— Exercise —
Faithfully repeat each entry below, minus the pictures.

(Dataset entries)

======

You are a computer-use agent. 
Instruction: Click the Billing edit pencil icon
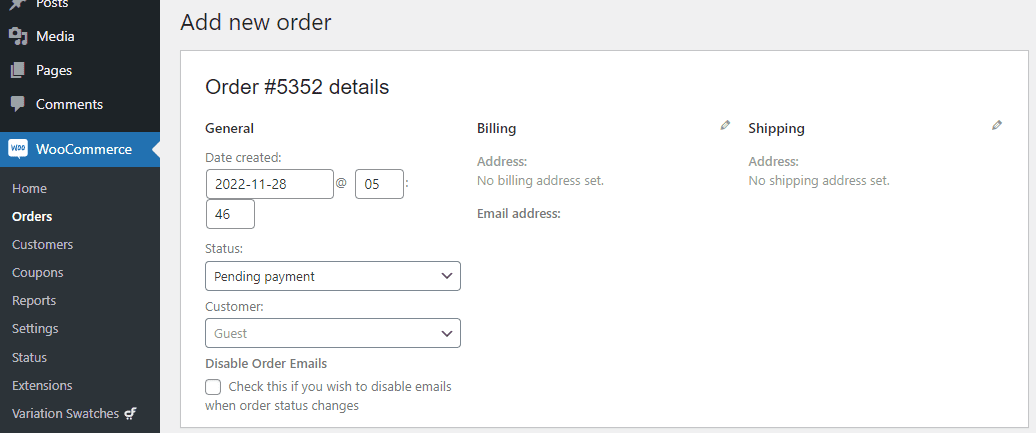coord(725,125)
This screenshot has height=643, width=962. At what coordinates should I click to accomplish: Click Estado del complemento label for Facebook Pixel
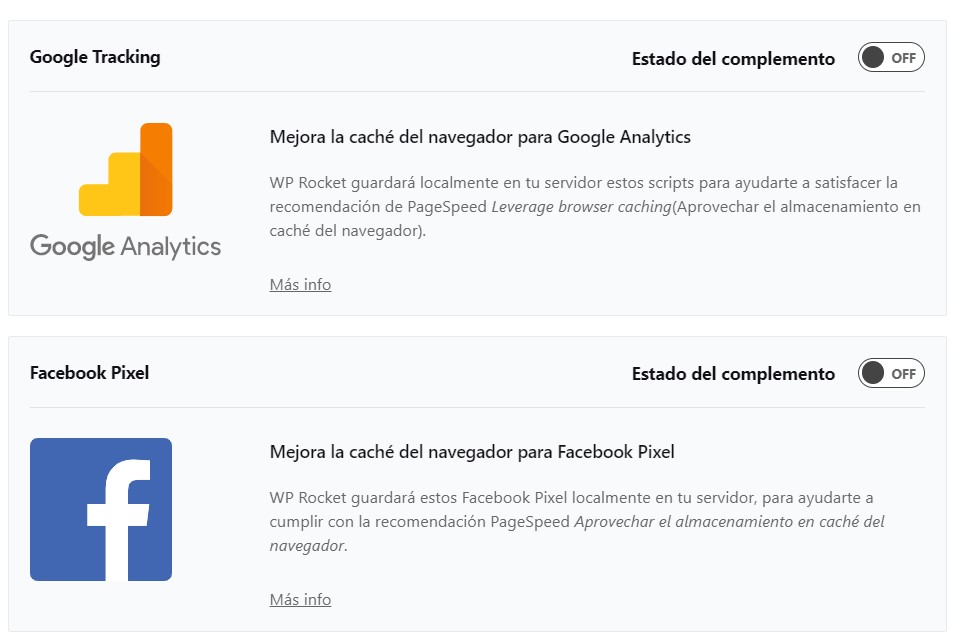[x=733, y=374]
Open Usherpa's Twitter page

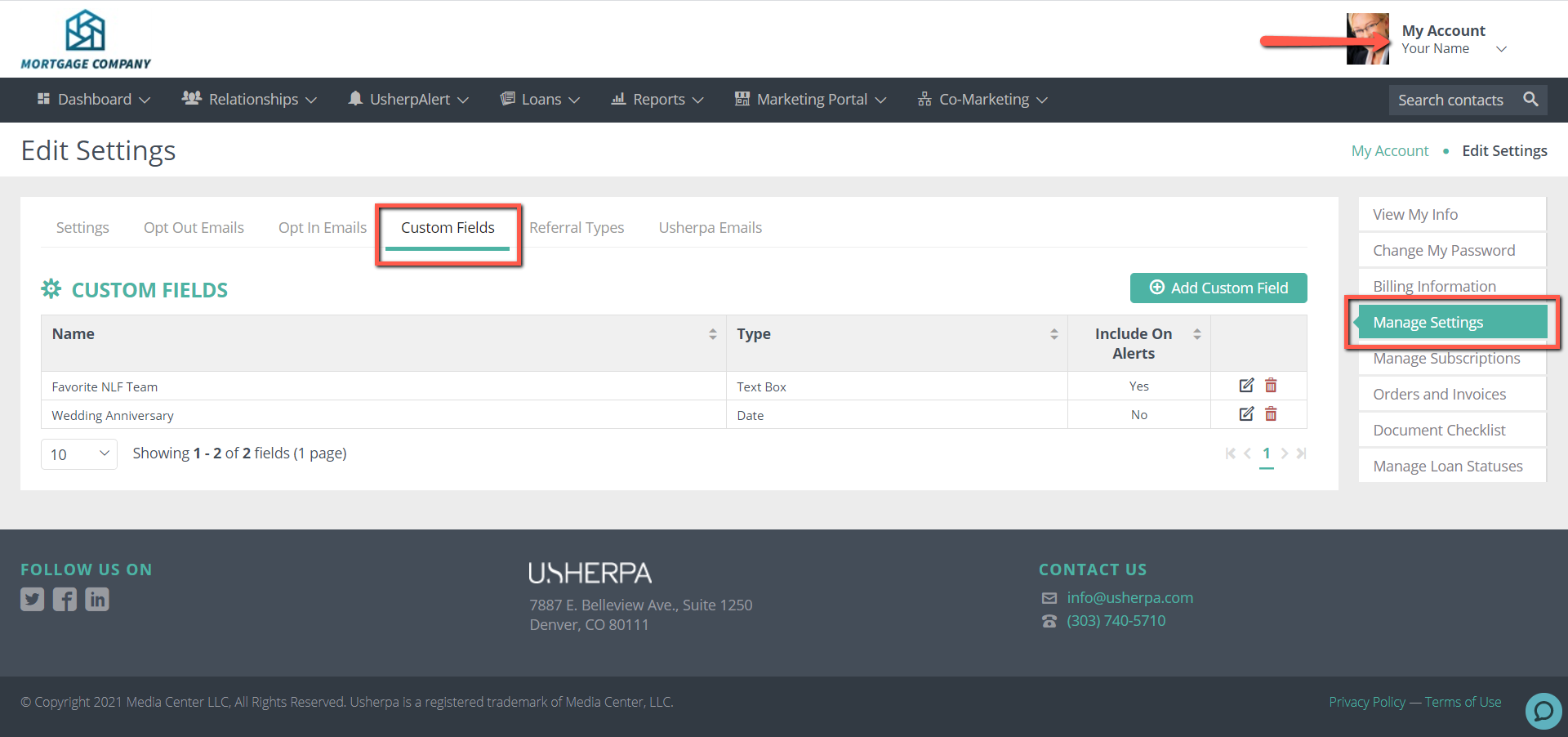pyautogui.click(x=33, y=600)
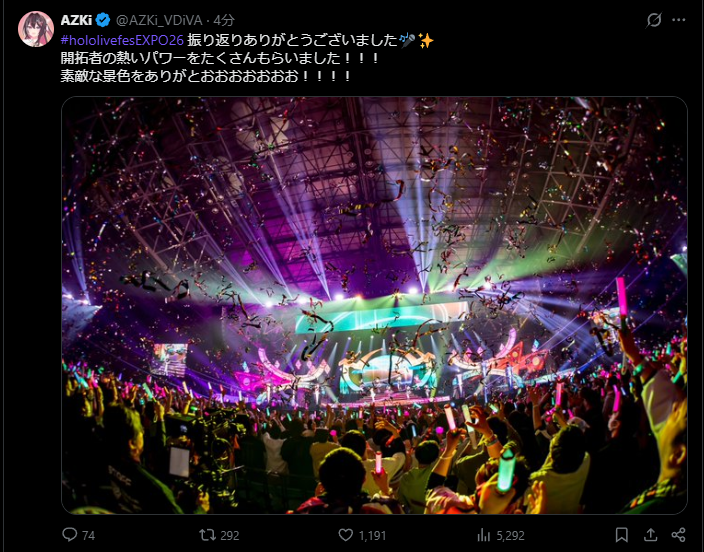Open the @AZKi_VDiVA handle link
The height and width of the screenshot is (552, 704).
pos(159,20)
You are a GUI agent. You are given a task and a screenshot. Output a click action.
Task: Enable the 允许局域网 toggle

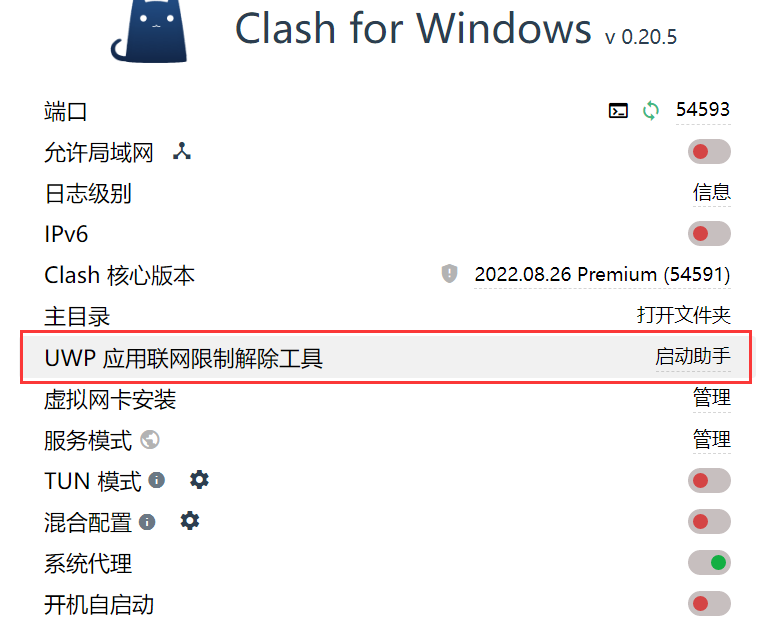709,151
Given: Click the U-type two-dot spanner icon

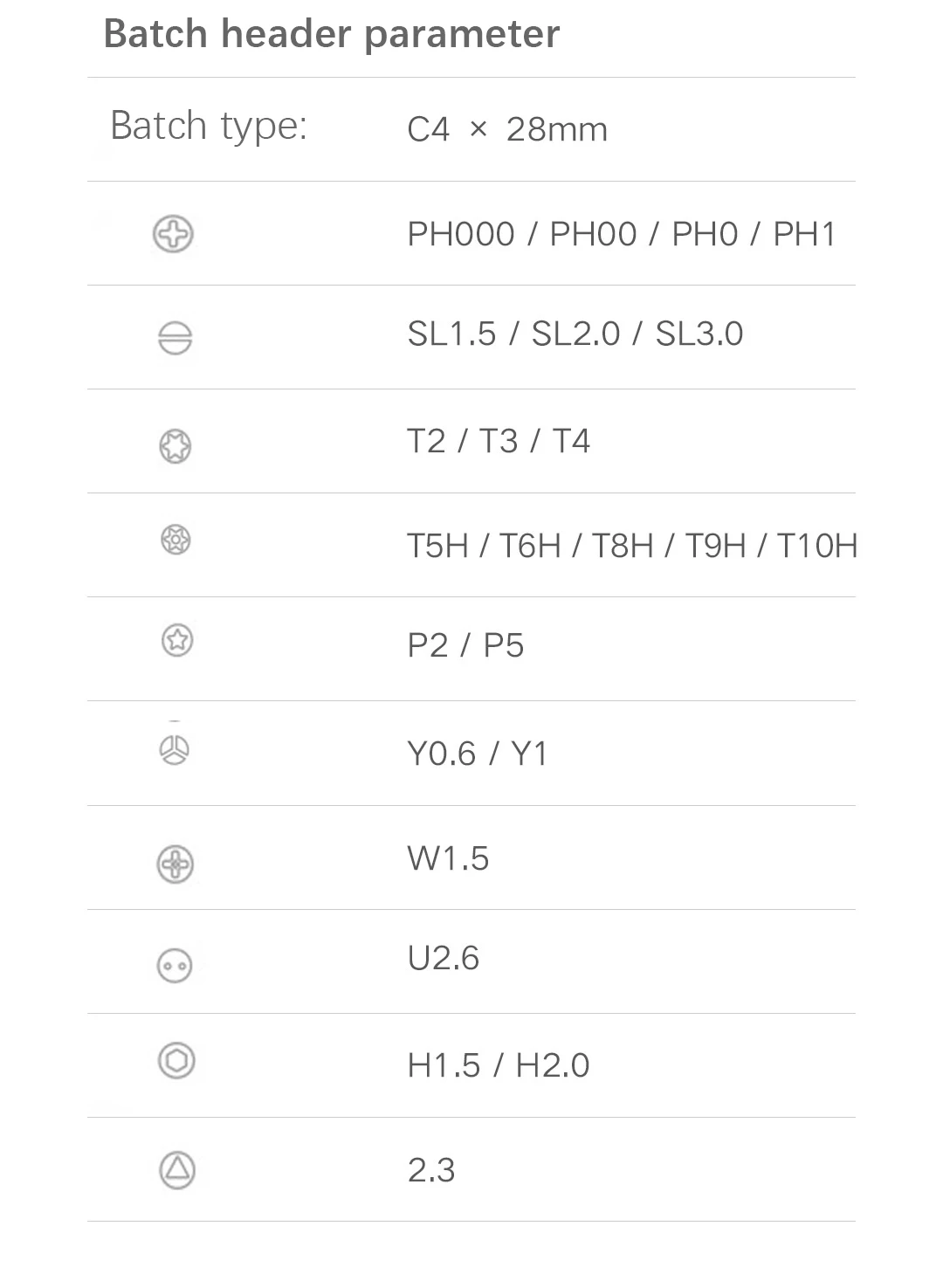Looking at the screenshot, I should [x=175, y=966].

======

— Result of the exercise —
You are a computer-use agent. 
Instruction: Click the Billing edit pencil icon
coord(725,125)
This screenshot has height=643, width=962. At what coordinates should I click to accomplish: Click Estado del complemento label for Facebook Pixel
[x=733, y=374]
Open Usherpa's Twitter page

pyautogui.click(x=33, y=600)
Open the @AZKi_VDiVA handle link
The height and width of the screenshot is (552, 704).
pos(159,20)
You are a GUI agent. You are given a task and a screenshot. Output a click action.
Task: Enable the 允许局域网 toggle

709,151
Given: Click the U-type two-dot spanner icon

Looking at the screenshot, I should [x=175, y=966].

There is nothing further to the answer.